If you like fishing, adventure or just enjoy a good reality binge, add Battlefish to your Netflix queue. Filmed out of Illwaco, the show follows four commercial fishing rigs during the 2017 tuna season. Each boat is featured with its own backstory and is followed by an individual cameraman for the duration of the season. The TNT, manned by captain Karl Travenshek and deckhands Thomas Bell and Thor Anderson, had a great season. “It’s a big producing boat,” explains Thomas of the schooner nicknamed ‘the blue canoe’ by its crew.
Thomas’s career didn’t start on the TNT tuna fishing. His greenhorn year was spent on the Lady Laura Dungeness Crab boat. “It started a little bit rocky until I got the hang of it.” He describes the season as crazy, runs would take the crew out for days or weeks at a time and deckhands had to be on point for 36-48 hours straight. Thomas fished the crab season for six more years and grew to enjoy the pressure. “I’m an adrenaline junkie plus its a decent pay day. You see how far you can push your body to the limit.”
Tuna, though, Thomas notes, is a different ballgame. As opposed to the rapid pace of Dungeness; albacore can take four or five hours of tacking to get a bite. Once it begins, however, the pace is brisk, throwing and unhooking fish with speed and precision. Both jobs are physically demanding and take a lot out of you, but, the plus side of albacore, Thomas mentions is, “Tuna sleep at night.”
On any commercial fishing boat, bonds are formed between workers on the long hours spent aboard. “Even when you’re upset you can’t get away, it helps grow the relationship,” Thomas explains. His mates on the Lady Laura and the TNT became like family over the years.
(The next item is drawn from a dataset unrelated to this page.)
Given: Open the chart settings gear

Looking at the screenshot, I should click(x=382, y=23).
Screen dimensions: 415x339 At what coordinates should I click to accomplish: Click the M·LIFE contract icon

This clan of fishers have to have certain skills and traits, too. A strong work ethic, a positive attitude and a wisecracker are a good start. When Netflix came looking for boats to follow on their seasonal adventures, they were looking for a crew to portray these attributes, and to be their true selves on film. “But how much?” Thomas laughs, the crew were unsure as to how the station would take their straightforward, crass, take it or leave it attitude. “We cuss like crazy.”
Turns out, Netflix was on board, truly. The TNT was chosen from the boats who interviewed and a cameraman was added to the crew. Equipped with GoPros, sound equipment, a drone for overhead shots and a main camera, Kyle Haggerty was assigned to follow Karl, Thor and Thomas all day everyday. “He was very conscious of space, but we had to act like he wasn’t there, that was a challenge in itself,” Thomas recalls. After experience on Pilgrim Media Group’s show, Wicked Tuna, Kyle was used to the industry. His role was everything rolled into one. He did the interviews, shot scenes, worked the sound, lighting and decided on camera angles and views.
The show highlights the struggles and challenges of having your livelihood depend on the whims of nature. Some days the boats brought in over one hundred fish, anything in triple digits is the goal. Other days the boats failed to find any schools. Boats trail between eight and sixteen jigs behind, enticing the fish to bite. The captain chooses a tack to drive, following it back and forth repeatedly waiting for fish. These routes can range up to a mile and are chosen based on water charts, instinct and observation. If the team spots a flock of birds hovering and diving, they know fish aren’t far below. Once tuna start to bite, the pace is wild. Each boat has different methods for catching fish and storing them. The TNT stores the catch on board in a blast freezer. The temperature stays at -27 to -30 degrees in the hold, so the boat can remain on the water for about two weeks, or until the hold is full. On the other hand, the Oppor-tuna-Ty, another boat featured in Battlefish uses a different tactic. Each day the speedy vessel treks in and out of the docks and brings back fresh fish. The catch is then shipped to nearby stores and markets and sold at a higher price.
The 2017 season with the TNT was Thomas’s last on the water. In January of this year he and his wife Sara moved to Grass Valley, California. Of course he misses the adrenaline and the time with his friends and “nautical family”, but mostly he misses the ocean. “You fall in love with it,” he says. Fortunately, there are major benefits to being a landlubber. “We’re here everyday with each other,” he says of his wife. “And I sleep in my own bed every night.”
When the show was released in September 2018, Thomas and Sara were excited to see it. Overall, Thomas says, it was an honest portrayal of the crew’s life on the TNT. “We just act kinda goofy, and it shows that.” Silly and serious, intense and laid-back, the show takes the highs and lows of the job and bundles them up for viewers. We get to experience the thrill of the catch from our living room.